Foreign Russia Bondholders Still Haven’t Received March 2 Coupon

(Bloomberg) — Foreign holders of Russia’s local-currency government bonds still haven’t received coupon payments three days after they were due, according to financial data provider CBonds and five investors at American and European firms. 

Russia’s National Settlement Depository received the interest — 11.2 billion rubles ($98 million) on 339 billion rubles of bonds known as OFZs due February 2024 — from the government on Wednesday and paid local investors, they said. But international investors weren’t paid because of the Russian central bank’s order barring foreign payments.

“Money is in NSD, payments to Russian bondholders were made,” said Elena Avdonicheva, Head of Russia & CIS Fixed Income Department at CBonds. “Payments to non-residents weren’t made due to government ban, this money is frozen in NSD until further notice. Technically we can expect that money will reach bondholders later.”
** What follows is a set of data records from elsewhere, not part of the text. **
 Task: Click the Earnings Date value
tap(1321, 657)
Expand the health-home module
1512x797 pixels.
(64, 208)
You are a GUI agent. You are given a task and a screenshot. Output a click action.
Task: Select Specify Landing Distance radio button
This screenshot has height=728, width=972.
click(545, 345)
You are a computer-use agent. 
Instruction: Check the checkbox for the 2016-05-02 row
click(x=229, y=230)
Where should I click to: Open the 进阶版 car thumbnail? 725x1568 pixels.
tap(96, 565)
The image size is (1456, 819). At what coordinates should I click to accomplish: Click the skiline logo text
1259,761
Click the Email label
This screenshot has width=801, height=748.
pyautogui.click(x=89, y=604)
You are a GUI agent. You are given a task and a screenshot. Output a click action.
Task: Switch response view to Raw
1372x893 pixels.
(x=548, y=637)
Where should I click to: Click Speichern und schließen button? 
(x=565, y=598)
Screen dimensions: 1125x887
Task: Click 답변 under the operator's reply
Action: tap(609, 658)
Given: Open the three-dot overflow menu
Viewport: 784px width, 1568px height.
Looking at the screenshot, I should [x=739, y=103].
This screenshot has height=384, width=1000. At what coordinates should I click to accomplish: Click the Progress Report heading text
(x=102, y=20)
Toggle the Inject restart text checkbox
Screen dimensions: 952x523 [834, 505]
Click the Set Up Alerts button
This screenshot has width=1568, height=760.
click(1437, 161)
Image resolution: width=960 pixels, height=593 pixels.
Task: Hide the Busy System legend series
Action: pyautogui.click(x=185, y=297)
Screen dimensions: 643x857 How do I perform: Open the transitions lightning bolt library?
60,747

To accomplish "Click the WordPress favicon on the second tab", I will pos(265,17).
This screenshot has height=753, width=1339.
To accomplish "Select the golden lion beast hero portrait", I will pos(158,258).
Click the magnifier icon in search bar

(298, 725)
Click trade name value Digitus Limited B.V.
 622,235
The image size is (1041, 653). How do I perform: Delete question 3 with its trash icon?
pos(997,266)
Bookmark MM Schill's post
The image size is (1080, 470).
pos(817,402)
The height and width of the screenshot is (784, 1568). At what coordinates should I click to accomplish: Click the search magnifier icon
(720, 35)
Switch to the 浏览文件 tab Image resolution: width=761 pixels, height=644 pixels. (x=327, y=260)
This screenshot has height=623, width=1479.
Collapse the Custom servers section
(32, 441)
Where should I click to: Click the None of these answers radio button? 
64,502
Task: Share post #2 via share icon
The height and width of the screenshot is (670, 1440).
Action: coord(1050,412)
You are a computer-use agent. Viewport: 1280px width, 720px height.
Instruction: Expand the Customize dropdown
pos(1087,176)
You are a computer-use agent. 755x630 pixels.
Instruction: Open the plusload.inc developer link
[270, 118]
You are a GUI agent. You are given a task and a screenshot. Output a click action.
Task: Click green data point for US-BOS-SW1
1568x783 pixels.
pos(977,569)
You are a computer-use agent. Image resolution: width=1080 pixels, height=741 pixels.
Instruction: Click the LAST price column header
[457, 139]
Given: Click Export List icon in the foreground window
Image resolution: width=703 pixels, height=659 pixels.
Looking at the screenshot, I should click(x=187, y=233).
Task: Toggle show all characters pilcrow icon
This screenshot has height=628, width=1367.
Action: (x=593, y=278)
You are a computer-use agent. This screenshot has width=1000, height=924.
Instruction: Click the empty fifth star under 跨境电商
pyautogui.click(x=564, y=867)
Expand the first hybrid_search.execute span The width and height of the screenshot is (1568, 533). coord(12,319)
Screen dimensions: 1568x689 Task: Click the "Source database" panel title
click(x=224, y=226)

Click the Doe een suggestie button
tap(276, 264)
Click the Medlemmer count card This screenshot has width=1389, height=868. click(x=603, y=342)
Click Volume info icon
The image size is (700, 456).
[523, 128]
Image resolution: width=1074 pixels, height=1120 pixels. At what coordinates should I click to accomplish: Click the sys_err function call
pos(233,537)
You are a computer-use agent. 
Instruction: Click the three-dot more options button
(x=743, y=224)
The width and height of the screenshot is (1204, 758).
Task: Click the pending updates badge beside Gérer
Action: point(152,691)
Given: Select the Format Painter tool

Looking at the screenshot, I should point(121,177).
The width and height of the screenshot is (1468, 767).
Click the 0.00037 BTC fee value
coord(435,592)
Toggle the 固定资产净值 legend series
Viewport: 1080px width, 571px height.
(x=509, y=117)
The five investors asked not to be identified because they’re not authorized to talk about it.

Local Russian debt has a grace period of 10 working days after the Moscow Stock Exchange publishes what it calls a technical default, according to Cbonds. It’s unclear if that will happen because technically, Russia paid.

“Officially in Russia it is not called a default,” Avdonicheva said. “But if we follow the logic: money hasn’t reached bondholders in the right time and investors couldn’t reinvest coupon payments, then it is a technical default.” 

While Moscow did pay this week, investors are concerned about whether it will be able or willing to make future payments as the war and sanctions escalate. Investor confidence is already fragile, with default insurance contracts signaling a record likelihood of default.

All eyes are now on Russia’s foreign-currency debt. The government is due to pay more than $100 million of coupons on two dollar bonds on March 16. It also has another interest payment due on March 21 and a $2 billion bond maturing on April 4.

Grace Period

International bonds have a 30-day grace period and a failure to pay in that time could trigger credit-default swaps, though there’s concern about whether those would pay out as well.

Two of the investors who own the ruble bonds said they were encouraged by news that a Russian telecommunications company paid a coupon due Thursday on dollar bonds.

A default by Russia might carry a smaller risk of contagion to global financial markets than in 1998 because investors have reduced their holdings of Russian assets, according to some analysts. Direct exposures to Russia through trade flows and foreign banks’ claims have already dropped by two thirds since 2013 and are almost half of those before Russia’s last default, according to JPMorgan Chase and Co.